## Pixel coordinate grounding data
◇ ◇ ◇ ◇ ◇ ◇ ◇

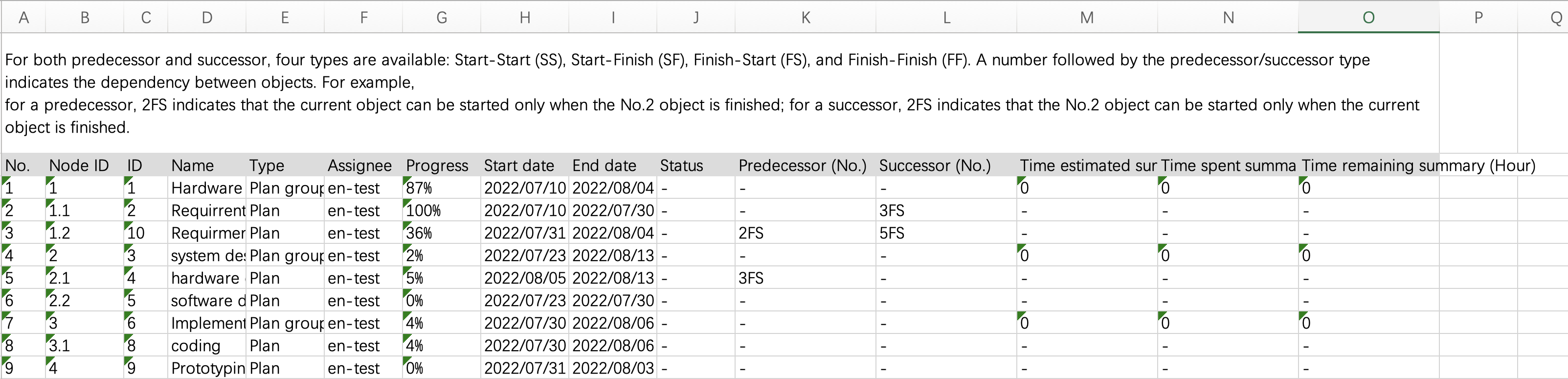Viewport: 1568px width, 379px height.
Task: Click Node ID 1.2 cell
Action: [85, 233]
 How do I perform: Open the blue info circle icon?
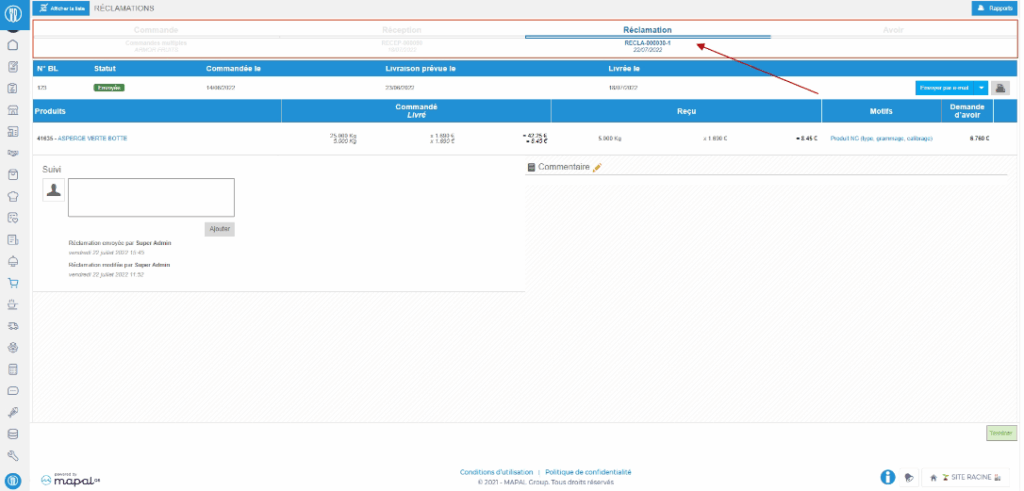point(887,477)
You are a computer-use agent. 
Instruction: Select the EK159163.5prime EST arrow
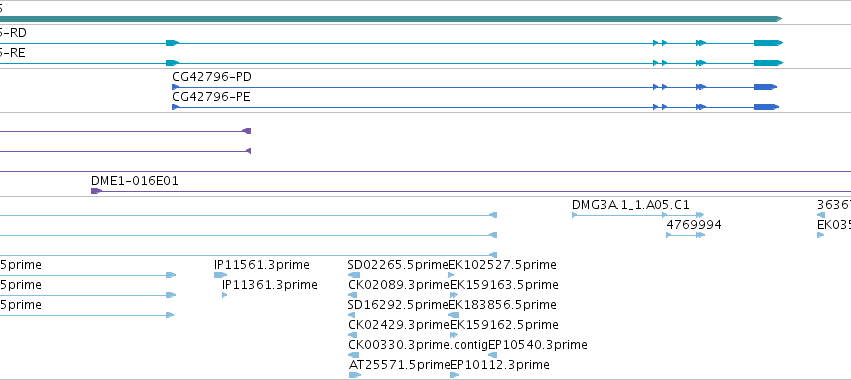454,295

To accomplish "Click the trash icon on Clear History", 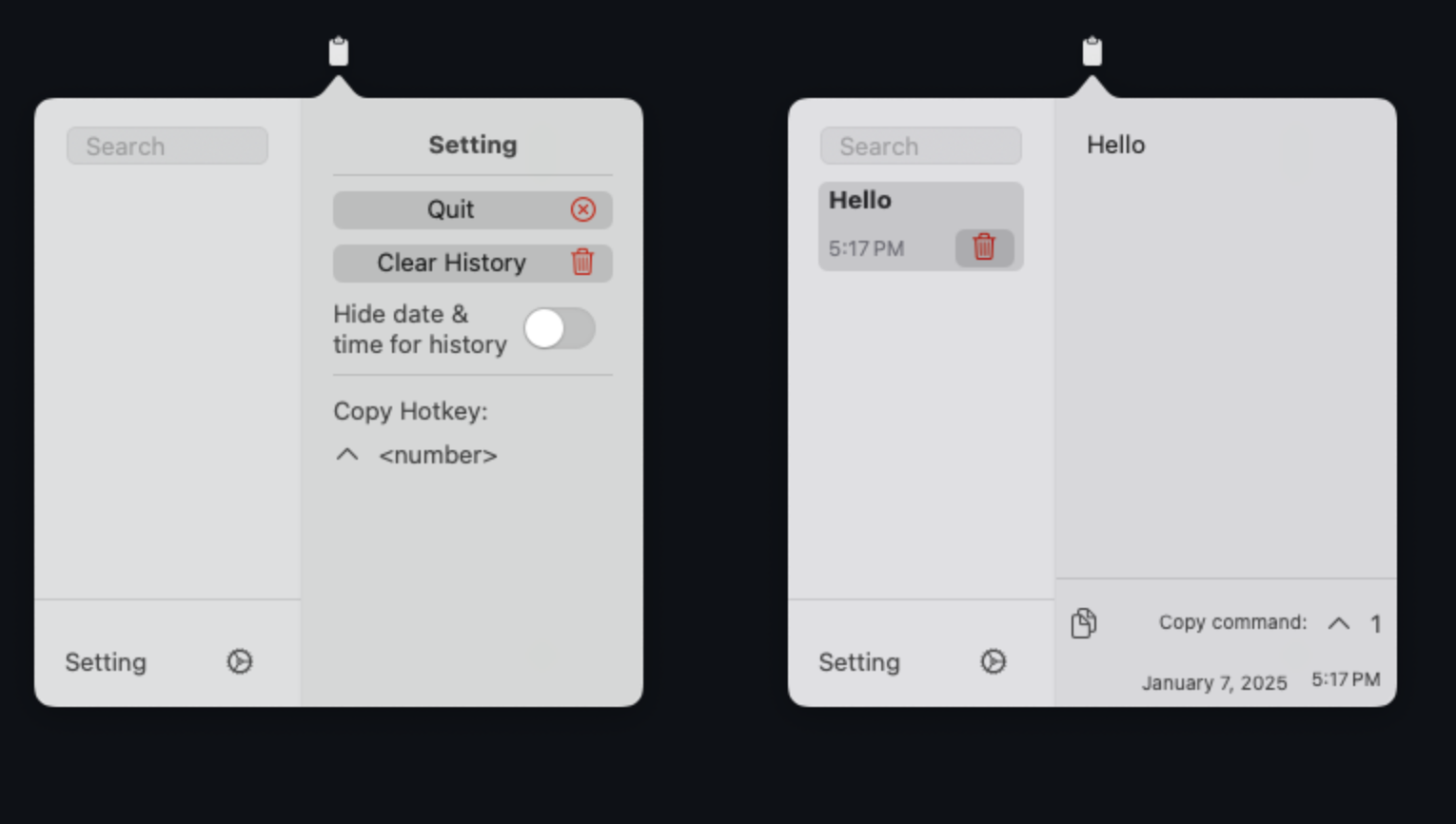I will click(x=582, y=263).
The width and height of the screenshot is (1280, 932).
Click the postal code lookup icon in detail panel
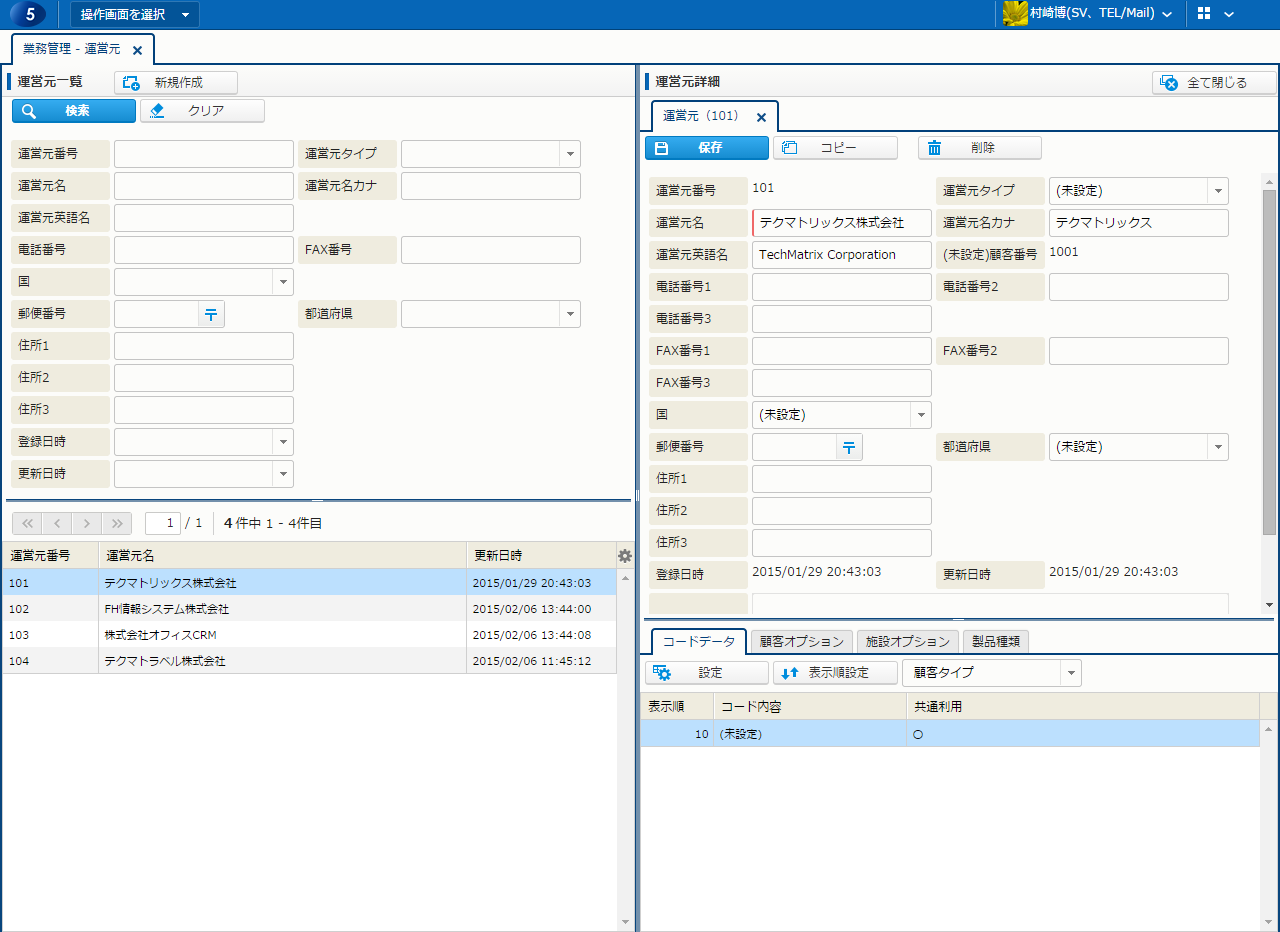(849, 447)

◇ ◇ ◇ ◇ ◇ ◇ ◇

## What is being asked
Write out exactly, and only, the lines from the line holding "The width and" through the end of the data, inclusive, without any pictures.

## Output of the task
The width and height of the screenshot is (1280, 932).
Click the postal code lookup icon in detail panel
(849, 447)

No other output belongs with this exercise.